- [WRITTEN TASK] Copy the lines from the one containing "Select the compliance folder" up to and including the one containing "[x=116, y=128]", leaving out the pictures.

=== INFORMATION SHOWN ===

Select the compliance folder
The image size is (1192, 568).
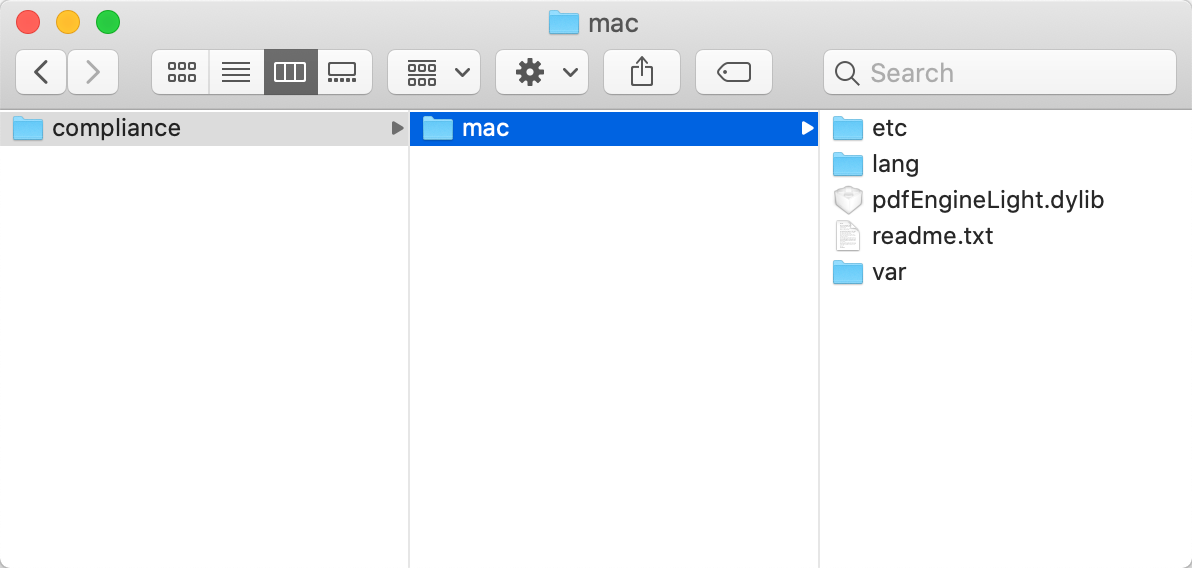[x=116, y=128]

===
=== INFORMATION SHOWN ===

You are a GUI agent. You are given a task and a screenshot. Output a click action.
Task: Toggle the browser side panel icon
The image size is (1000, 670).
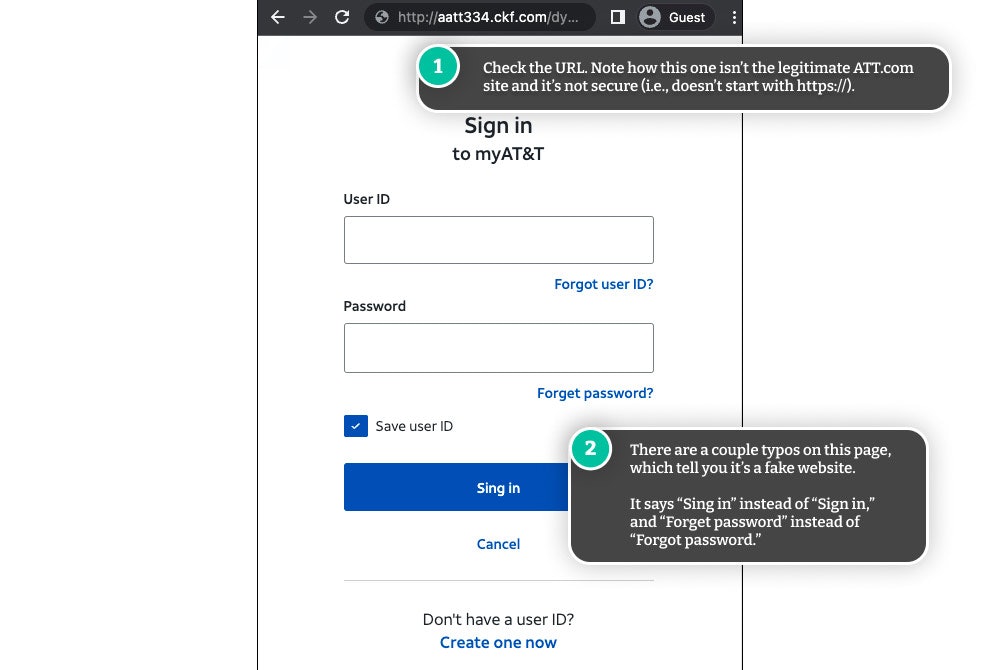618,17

===
=== INFORMATION SHOWN ===

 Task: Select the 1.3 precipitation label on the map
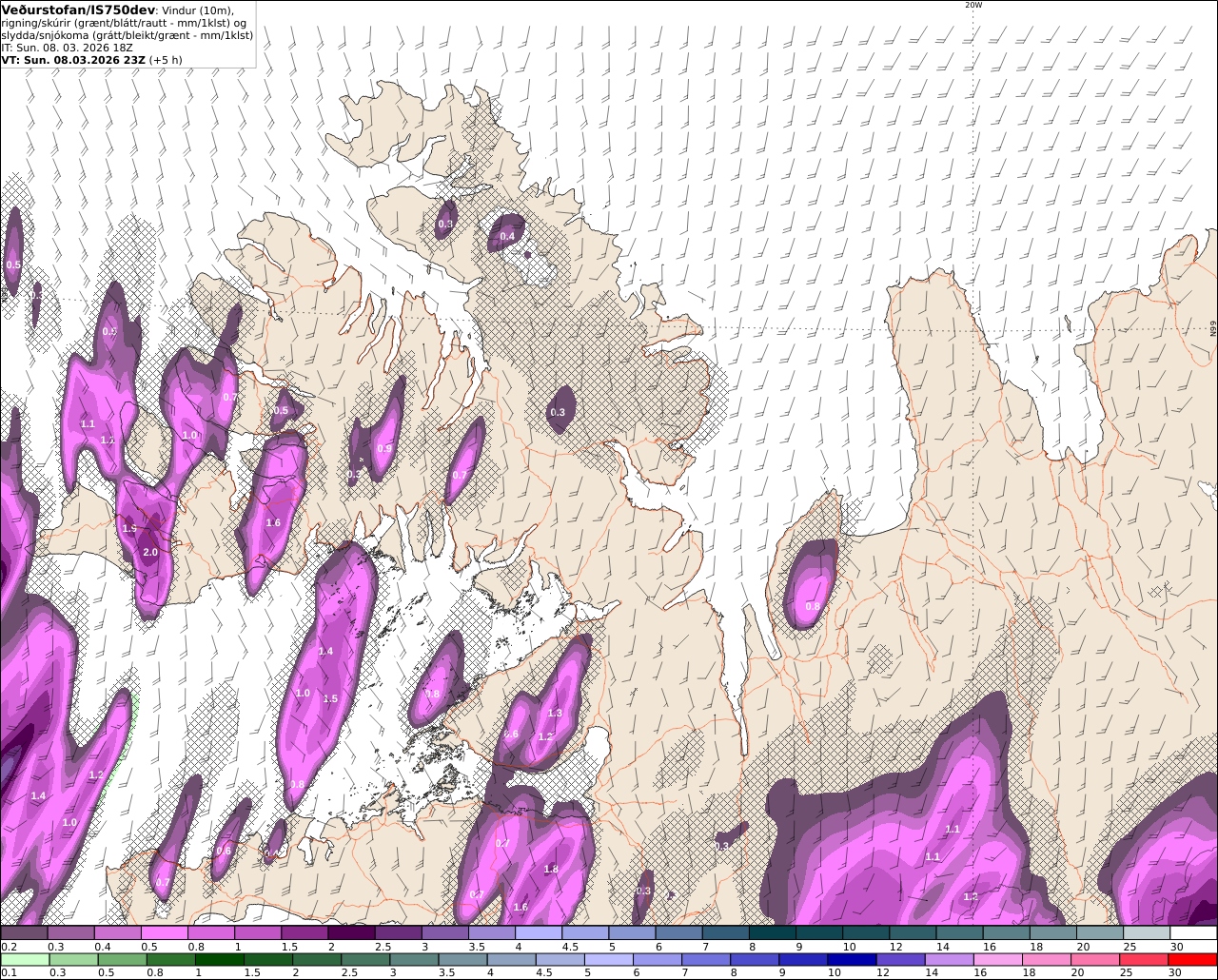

===

- [THE ANSWER]
Select the compliance folder
The image size is (1192, 568).
[x=116, y=128]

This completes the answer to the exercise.